1. Thread the rope into the bottom of the valve so it comes out the top. Add a little bit of masking tape to the end of the rope. This will help you thread the wick into the valve.
2. Wrap some of the wire around the rope. This will help keep it in place when you add the cotton. I try and make sure that the wire doesn't go right to the top of the rope. If it does, it'll make it hard to pull up more wick when it has burnt down. Note however that I haven't had to do that at all with any of the lighters that I have built. It will burn down though over time
3. Place the wick inside the shell and start to stuff cotton balls inside it. Rip them in half first though as you don't want them too large
4. Push the cotton down firmly with a small screwdriver and keep on adding the cotton until it is close to the top, making sure that the wick stays close to the middle
Step 10: Placing the Top Cap Onto the Shotgun Shell
Once you have stuffed the lighter with cotton, you next have to secure the top section into place
1. Carefully push the cap onto the case of the lighter. it won't go all the way down so you'll need to place it into a vice and carefully push the cap into place.

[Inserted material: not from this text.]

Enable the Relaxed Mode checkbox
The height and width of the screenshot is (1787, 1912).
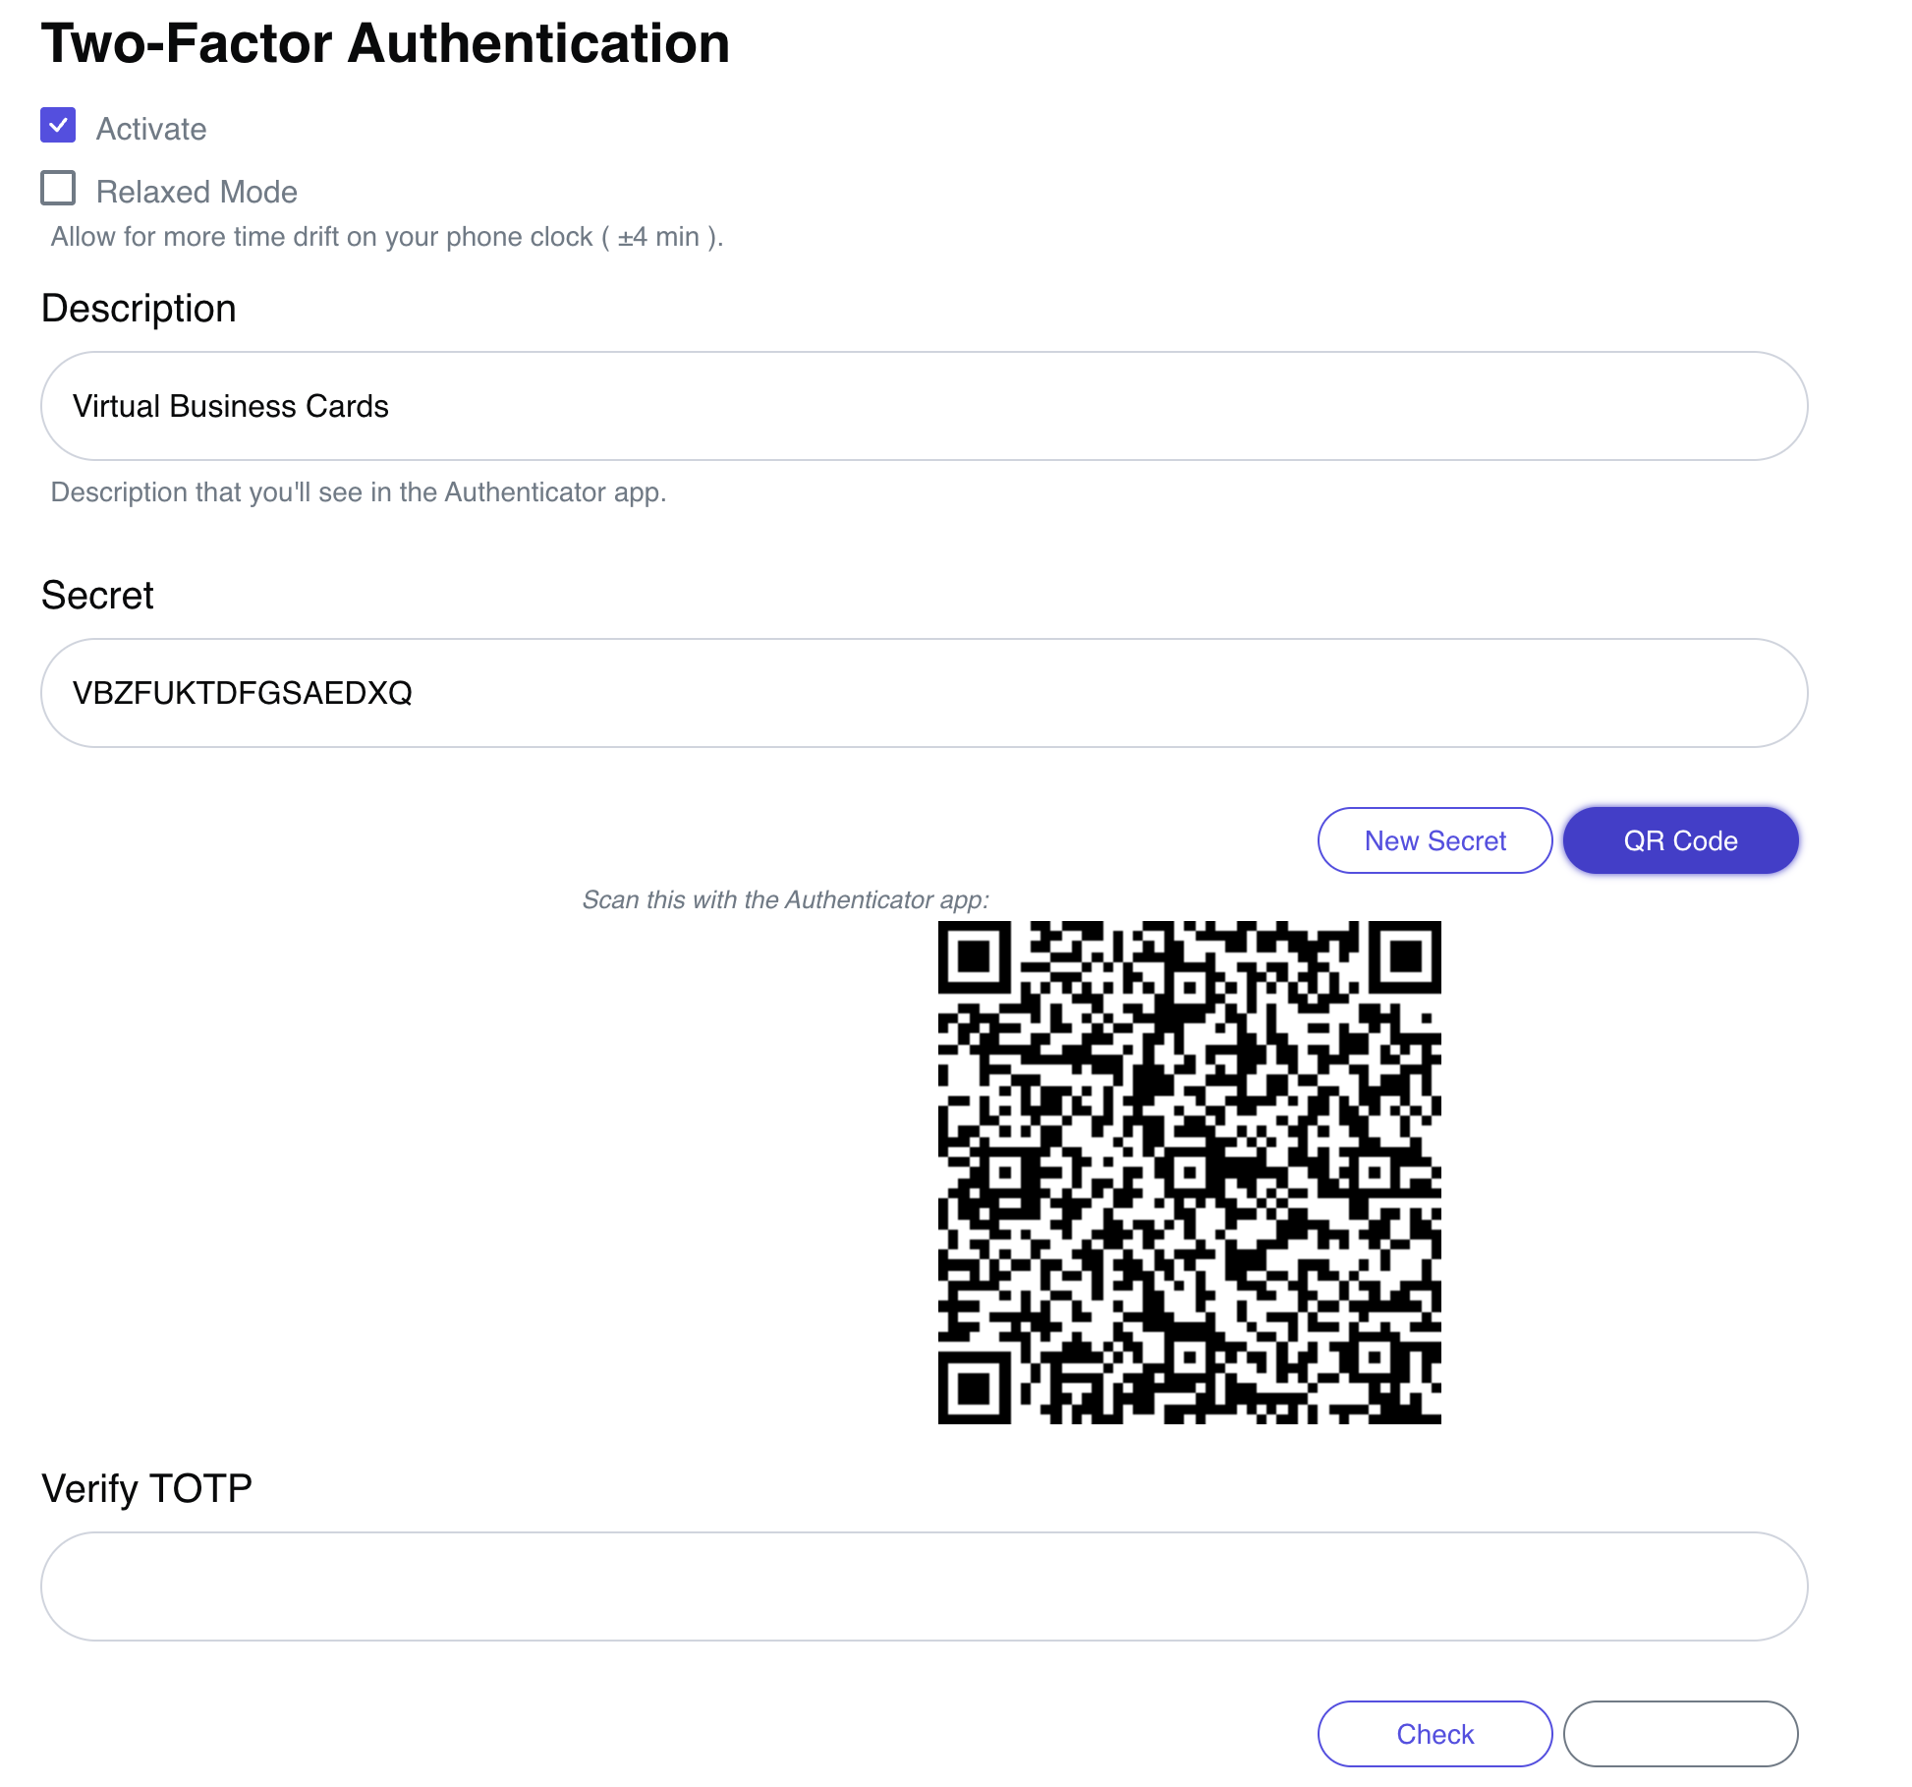pos(58,188)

2. Next, tighten the nut up on the Schrader valve. As mentioned, this will expand the rubber seal inside, which will make a seal and secure the top section into place
3. Cut the excess rope out the top of the valve and trim up any bit of the rope sticking out
4. Place the cap back on to make sure it doesn't catch on any of the rope
Step 11: Filling and Using Your Lighter
Finally! we are up to the best step of all - trying out your lighter for the first time
1. Un-screw the cap on the Schrader valve
2. if you have added it already, remove the screw from the bottom of the nutsert and fill with zippo fuel. Go slow as it will be the first time it has been filled and might take awhile for the cotton to soak up all of the fuel.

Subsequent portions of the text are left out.